- **PROBLEM STATEMENT**
Copy, from the material below, each line where "Krankentransport" shows up.

- **GIVEN RECORDS**
.....
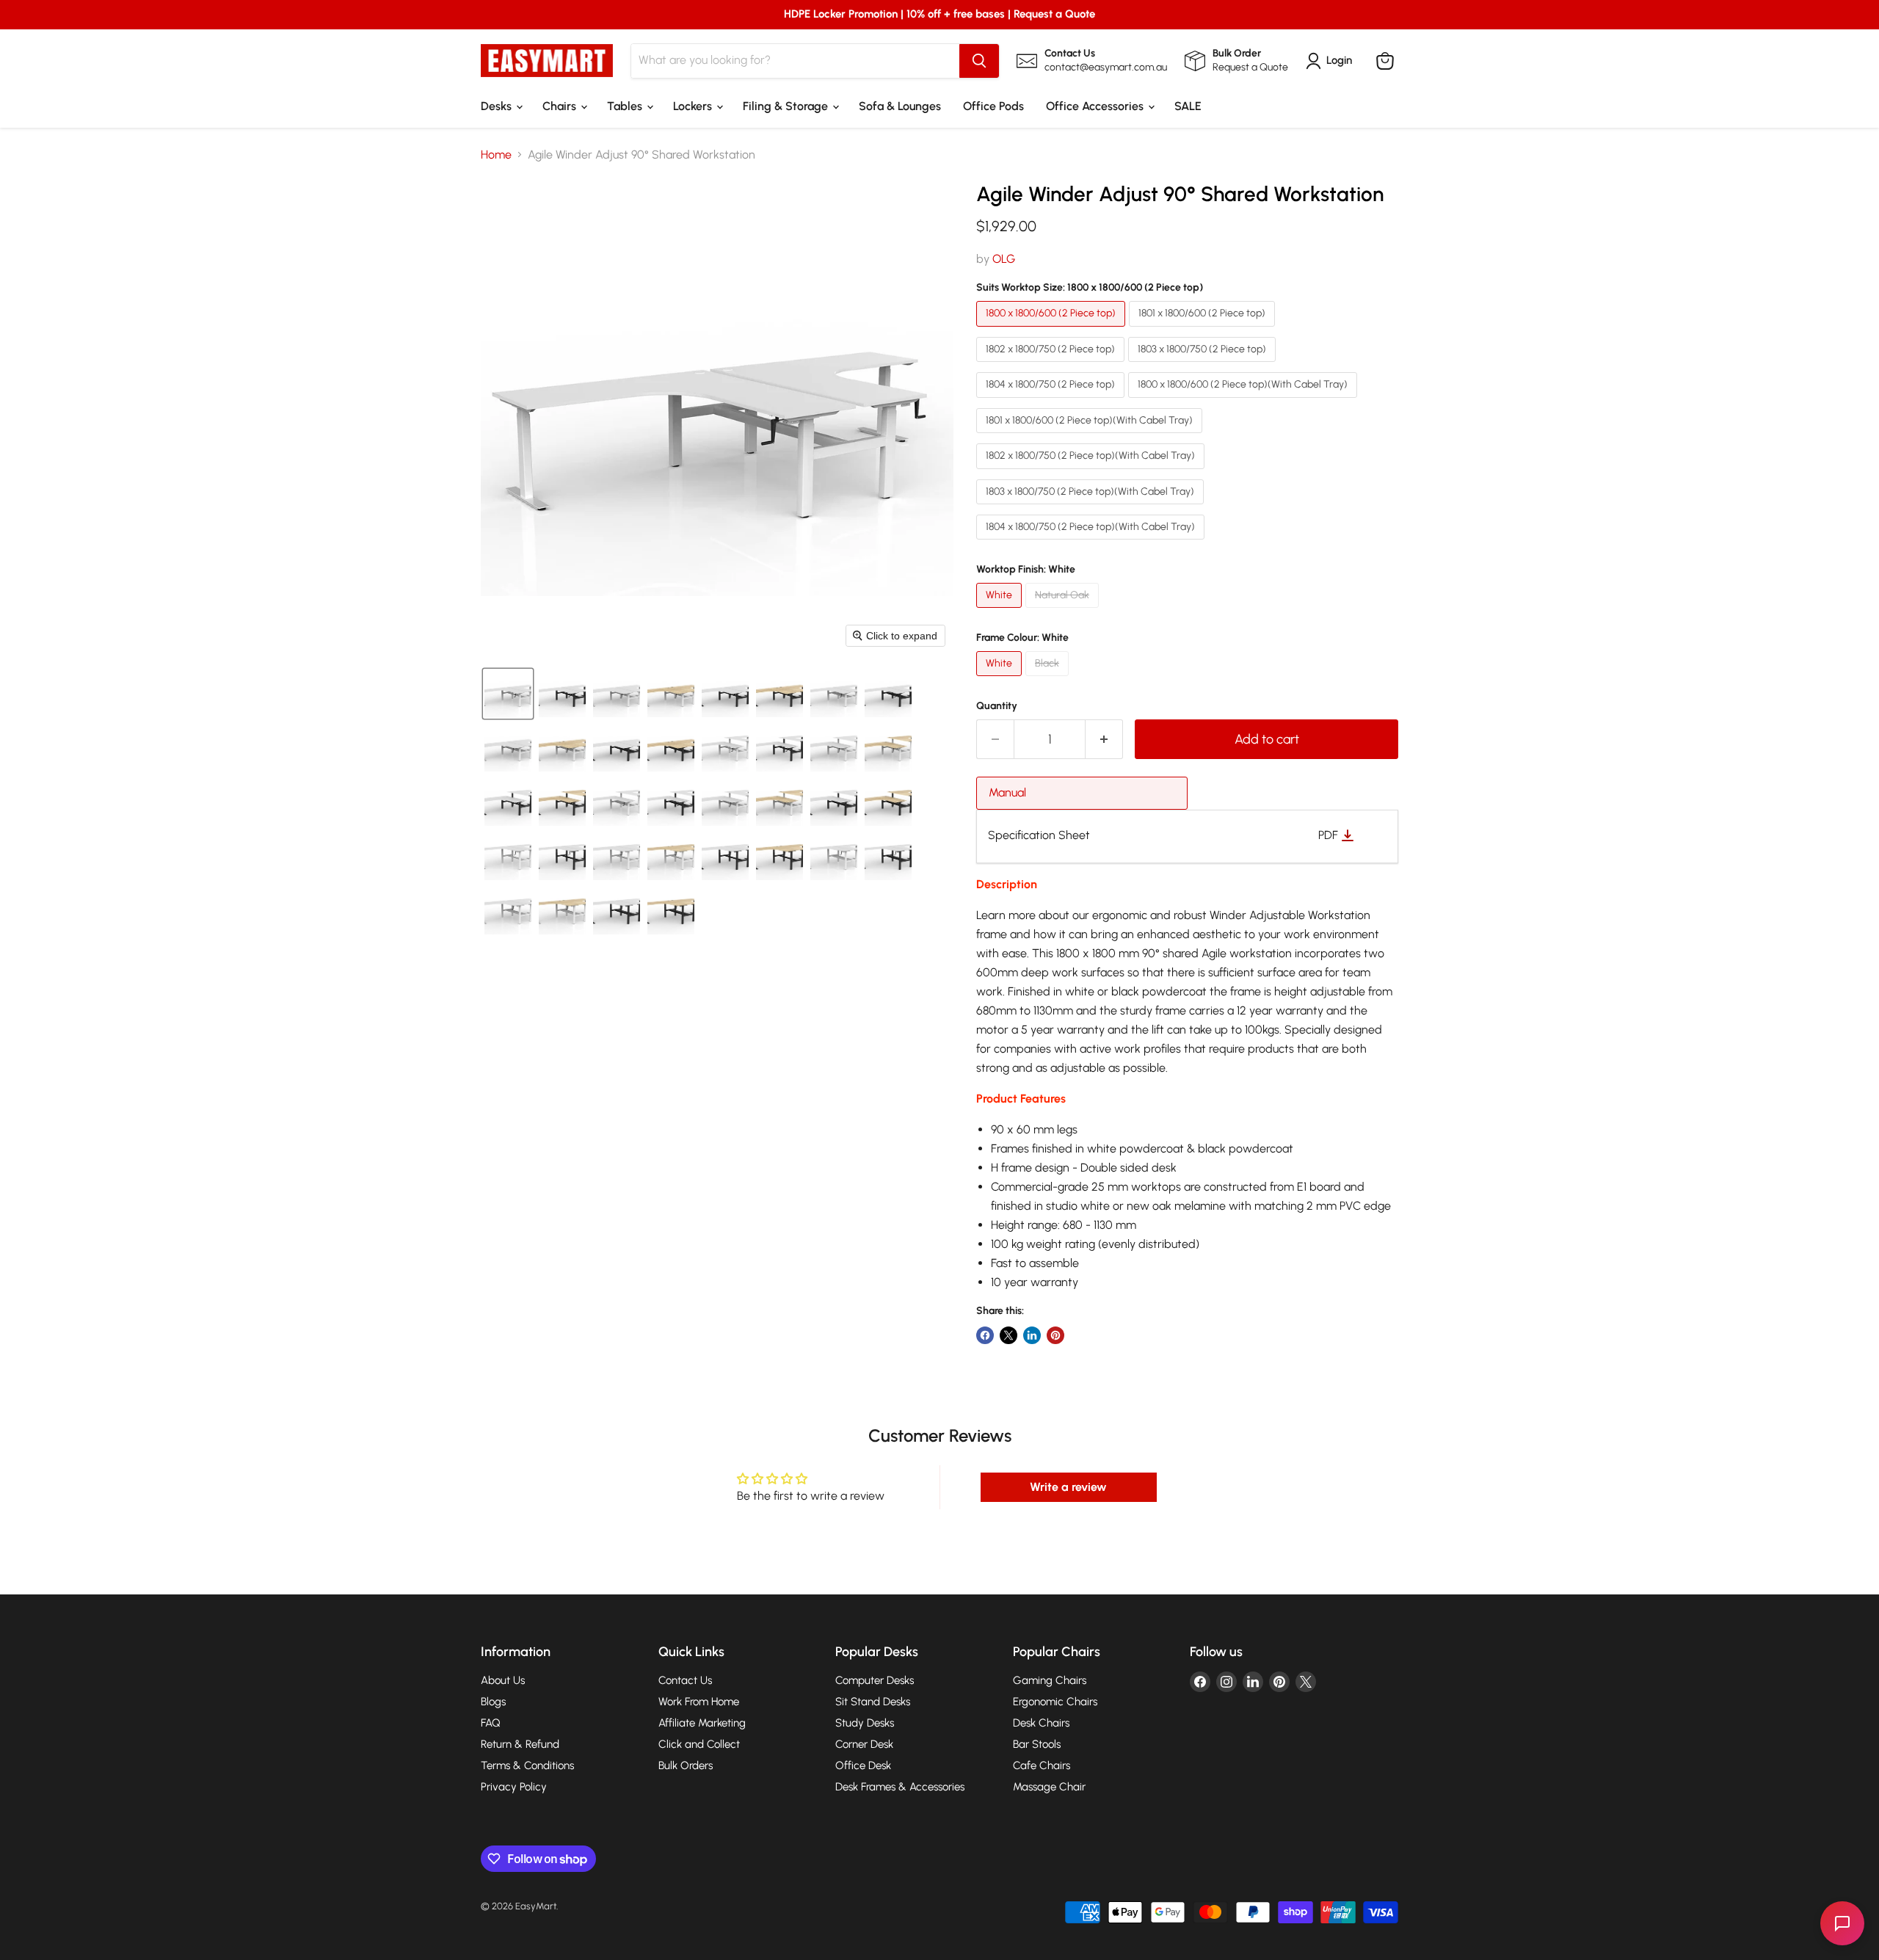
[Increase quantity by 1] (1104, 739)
.....
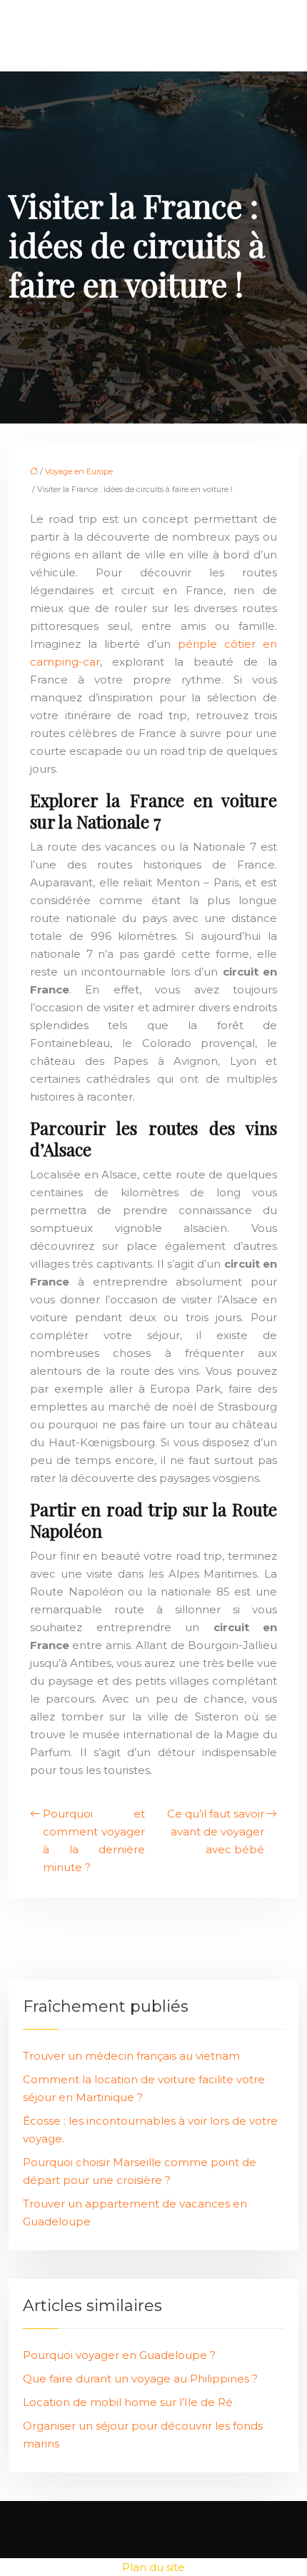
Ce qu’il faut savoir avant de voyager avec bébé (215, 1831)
.....
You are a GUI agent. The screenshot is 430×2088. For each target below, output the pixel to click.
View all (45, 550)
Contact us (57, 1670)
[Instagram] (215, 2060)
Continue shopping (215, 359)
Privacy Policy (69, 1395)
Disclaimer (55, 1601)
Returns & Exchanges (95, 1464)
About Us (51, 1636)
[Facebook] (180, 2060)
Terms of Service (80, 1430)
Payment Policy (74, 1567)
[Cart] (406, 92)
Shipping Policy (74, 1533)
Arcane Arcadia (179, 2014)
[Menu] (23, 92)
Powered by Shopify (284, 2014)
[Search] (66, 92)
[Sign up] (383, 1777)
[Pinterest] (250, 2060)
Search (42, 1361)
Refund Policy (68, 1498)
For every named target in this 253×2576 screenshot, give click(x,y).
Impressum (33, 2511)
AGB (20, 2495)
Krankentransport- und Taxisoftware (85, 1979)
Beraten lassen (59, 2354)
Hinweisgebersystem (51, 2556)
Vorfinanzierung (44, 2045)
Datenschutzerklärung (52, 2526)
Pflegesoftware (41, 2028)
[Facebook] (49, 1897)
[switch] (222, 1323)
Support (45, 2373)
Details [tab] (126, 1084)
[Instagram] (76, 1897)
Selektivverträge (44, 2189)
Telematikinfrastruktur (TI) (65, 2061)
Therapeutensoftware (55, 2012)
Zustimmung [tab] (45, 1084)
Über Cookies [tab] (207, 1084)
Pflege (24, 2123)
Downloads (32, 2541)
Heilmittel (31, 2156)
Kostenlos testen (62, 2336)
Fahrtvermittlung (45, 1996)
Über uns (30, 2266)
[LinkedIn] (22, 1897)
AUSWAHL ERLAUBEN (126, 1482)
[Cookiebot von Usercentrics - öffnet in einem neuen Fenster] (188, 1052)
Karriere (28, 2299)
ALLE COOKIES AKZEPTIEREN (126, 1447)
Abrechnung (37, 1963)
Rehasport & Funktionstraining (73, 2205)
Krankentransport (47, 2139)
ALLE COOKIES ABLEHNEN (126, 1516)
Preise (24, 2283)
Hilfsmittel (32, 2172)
.....
- **RESPONSE**
Krankentransport- und Taxisoftware (85, 1979)
Krankentransport (47, 2139)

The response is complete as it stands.